In Byrne, as Judge Cole notes in a footnote, the court made it clear that it was reconsidering its decision by leaving open the possibility that the government could convince her to change her mind. See Byrne, supra at 674. In the instant case, on the other hand, the judge made it abundantly clear that she had already made up her mind and that nothing would change it. She said so on the record, and she issued a written order purporting to be a judgment of acquittal before the jury entered its verdict.
It is true that in United States v. Mills, 204 F.3d 669 (6th Cir.2000), we exercised jurisdiction over an appeal when the district court had submitted the case to the jury already having decided to grant the motion for a judgment of acquittal. But as the majority recognizes, Mills does not discuss the double jeopardy issue, and in any case, we should not compound old errors by repeating them.
As I would find we lack jurisdiction, I do not reach the merits of the government’s appeal.

. The majority finds that the record does not clearly show whether the district judge's written order purporting to grant Baggett’s motion for judgment of acquittal was issued before or after the jury’s verdict. But the order's text clearly shows that it was issued prior to the verdict, or even prior to the submission of the case to the jury. The judge wrote: “the Court will allow the matter to be submitted to the jury ...” (Emphasis supplied). We should presume that the order means what it says. Cf. Chick v. Wingo, 387 F.2d 330, 331 (6th Cir.1967) (state court's records entitled to a presumption of regularity).
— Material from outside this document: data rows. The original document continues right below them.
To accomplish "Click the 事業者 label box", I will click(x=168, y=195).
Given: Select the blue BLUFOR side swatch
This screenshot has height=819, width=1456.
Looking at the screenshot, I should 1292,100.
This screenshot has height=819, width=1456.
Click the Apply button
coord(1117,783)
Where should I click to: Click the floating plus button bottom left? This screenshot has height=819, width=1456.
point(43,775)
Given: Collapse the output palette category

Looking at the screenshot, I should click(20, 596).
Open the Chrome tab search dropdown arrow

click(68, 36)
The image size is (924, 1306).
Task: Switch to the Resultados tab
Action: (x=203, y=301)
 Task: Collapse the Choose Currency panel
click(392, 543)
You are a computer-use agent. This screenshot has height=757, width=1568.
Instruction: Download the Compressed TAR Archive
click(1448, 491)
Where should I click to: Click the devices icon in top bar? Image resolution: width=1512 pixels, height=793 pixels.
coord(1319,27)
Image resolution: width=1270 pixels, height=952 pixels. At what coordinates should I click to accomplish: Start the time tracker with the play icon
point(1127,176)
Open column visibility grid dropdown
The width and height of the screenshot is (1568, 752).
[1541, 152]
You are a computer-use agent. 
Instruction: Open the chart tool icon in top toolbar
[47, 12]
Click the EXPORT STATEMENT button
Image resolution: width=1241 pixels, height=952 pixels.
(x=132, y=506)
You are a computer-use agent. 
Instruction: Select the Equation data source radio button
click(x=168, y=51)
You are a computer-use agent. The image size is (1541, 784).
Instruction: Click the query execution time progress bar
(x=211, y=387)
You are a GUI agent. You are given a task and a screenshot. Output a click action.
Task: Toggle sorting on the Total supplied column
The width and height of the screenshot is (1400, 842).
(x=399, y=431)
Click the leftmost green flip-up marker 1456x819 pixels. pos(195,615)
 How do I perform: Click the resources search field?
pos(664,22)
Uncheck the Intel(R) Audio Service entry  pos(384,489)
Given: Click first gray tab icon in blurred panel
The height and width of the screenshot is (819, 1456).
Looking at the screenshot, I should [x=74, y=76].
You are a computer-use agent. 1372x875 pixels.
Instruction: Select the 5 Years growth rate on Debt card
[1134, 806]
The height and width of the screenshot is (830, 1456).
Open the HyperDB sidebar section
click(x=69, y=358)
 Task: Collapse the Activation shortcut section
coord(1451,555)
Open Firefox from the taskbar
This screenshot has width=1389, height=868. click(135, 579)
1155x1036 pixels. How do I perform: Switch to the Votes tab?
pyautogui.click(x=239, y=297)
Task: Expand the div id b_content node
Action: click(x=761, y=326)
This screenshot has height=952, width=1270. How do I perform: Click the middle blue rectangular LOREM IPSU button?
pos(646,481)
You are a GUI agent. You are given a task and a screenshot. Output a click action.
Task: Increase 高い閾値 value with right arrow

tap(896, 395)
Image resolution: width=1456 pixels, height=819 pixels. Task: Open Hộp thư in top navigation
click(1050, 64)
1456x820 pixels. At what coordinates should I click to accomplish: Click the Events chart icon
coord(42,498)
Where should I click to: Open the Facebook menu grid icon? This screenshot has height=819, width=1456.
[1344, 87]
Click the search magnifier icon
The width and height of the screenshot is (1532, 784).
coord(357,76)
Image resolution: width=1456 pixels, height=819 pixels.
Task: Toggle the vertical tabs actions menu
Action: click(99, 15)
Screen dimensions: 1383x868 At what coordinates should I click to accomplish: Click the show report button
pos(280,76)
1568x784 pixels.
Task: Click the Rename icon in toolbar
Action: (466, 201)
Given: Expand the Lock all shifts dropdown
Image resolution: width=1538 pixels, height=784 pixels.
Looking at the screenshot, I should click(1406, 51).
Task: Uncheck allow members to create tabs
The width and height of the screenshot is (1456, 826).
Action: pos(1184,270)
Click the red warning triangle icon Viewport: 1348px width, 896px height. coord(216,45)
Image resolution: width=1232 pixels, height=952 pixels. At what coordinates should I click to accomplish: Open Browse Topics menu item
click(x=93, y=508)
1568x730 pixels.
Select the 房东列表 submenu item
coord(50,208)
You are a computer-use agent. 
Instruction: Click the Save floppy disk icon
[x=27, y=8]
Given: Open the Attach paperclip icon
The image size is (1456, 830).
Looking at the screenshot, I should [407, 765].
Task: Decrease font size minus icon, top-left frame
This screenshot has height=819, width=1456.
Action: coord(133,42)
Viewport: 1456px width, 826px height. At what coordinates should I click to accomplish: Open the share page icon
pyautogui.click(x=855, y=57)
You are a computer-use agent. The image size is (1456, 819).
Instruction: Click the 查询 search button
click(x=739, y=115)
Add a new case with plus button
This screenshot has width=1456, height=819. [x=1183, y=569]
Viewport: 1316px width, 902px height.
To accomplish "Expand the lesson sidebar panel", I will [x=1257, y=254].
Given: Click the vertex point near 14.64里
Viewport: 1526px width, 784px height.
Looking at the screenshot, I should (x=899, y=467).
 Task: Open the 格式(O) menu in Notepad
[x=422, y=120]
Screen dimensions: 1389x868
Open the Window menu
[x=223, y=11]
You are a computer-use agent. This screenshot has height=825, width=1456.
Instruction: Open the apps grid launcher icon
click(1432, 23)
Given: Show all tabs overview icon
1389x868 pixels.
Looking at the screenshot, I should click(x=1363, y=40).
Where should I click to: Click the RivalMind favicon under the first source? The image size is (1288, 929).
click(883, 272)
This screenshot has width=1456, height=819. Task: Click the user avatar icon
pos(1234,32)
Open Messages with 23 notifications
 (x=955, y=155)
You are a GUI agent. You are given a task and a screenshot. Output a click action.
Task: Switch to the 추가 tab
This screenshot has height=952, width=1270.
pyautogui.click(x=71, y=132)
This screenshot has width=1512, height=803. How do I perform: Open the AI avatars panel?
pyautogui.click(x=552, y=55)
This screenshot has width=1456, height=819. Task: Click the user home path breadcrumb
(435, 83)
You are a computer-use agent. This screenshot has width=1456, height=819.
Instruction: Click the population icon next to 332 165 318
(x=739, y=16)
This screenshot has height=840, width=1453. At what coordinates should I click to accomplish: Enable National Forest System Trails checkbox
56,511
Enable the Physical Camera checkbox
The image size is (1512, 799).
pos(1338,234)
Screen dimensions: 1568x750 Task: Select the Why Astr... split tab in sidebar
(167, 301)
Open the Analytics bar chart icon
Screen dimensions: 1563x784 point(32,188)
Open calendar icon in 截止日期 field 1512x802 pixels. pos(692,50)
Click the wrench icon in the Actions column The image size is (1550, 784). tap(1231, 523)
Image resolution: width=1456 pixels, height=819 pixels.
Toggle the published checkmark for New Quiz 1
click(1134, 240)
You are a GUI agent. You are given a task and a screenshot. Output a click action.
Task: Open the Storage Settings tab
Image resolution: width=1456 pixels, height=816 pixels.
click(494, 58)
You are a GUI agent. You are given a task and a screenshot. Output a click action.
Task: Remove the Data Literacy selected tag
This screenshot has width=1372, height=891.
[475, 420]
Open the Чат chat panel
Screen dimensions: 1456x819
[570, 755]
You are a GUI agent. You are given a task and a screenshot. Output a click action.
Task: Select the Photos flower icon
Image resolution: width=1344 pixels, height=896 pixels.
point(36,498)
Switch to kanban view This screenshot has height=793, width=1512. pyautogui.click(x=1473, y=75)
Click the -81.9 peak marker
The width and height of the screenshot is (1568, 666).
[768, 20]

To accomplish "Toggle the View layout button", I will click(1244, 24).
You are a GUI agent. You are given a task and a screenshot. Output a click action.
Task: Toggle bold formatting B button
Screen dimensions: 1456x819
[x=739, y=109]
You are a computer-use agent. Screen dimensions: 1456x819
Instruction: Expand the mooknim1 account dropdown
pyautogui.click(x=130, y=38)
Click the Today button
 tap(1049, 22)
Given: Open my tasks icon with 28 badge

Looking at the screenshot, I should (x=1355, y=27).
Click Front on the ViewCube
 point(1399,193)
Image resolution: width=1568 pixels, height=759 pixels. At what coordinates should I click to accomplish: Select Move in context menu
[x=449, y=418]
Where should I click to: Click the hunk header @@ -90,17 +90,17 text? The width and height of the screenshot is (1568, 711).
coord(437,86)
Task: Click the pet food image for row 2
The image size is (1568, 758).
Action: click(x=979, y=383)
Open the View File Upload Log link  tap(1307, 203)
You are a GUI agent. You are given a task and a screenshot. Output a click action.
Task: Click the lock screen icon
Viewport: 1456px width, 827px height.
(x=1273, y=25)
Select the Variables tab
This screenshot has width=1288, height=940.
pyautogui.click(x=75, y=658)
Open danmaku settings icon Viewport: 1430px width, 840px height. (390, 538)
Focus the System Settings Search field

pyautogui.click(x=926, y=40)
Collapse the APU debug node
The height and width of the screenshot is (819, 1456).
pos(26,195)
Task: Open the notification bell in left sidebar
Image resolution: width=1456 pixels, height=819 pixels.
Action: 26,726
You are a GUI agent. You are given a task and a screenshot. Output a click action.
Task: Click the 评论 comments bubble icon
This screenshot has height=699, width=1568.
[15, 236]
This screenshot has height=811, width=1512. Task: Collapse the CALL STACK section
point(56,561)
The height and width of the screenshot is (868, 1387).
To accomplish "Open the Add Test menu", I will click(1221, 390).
Moreover, the time at which the order was file-stamped by the clerk is irrelevant to the time of its effectiveness. "A judgment is not what is entered but what was directed by the court, or it may be neglected altogether.... In the very nature of things, the act must be perfect before its history can be so; and the imperfection or neglect of its history fails to modify or obliterate the act.” In re Ackermann, 82 F.2d 971, 973 (6th Cir.1936) (citation omitted). While Ackermann was not decided under the Federal Rules, its principle is sound: a court’s order is complete when made, not when entered on the docket or file-stamped. See also Dalton v. Bowers, 53 F.2d 373, 374 (2d Cir.1931) (“Entry is for most purposes not necessary to the validity of an order”); cf. Robinson v. Waterman S.S. Co., 7 F.R.D. 51 (D.N.J.1947) (in federal civil practice, complaint is effective when "filed,” not when "entered”).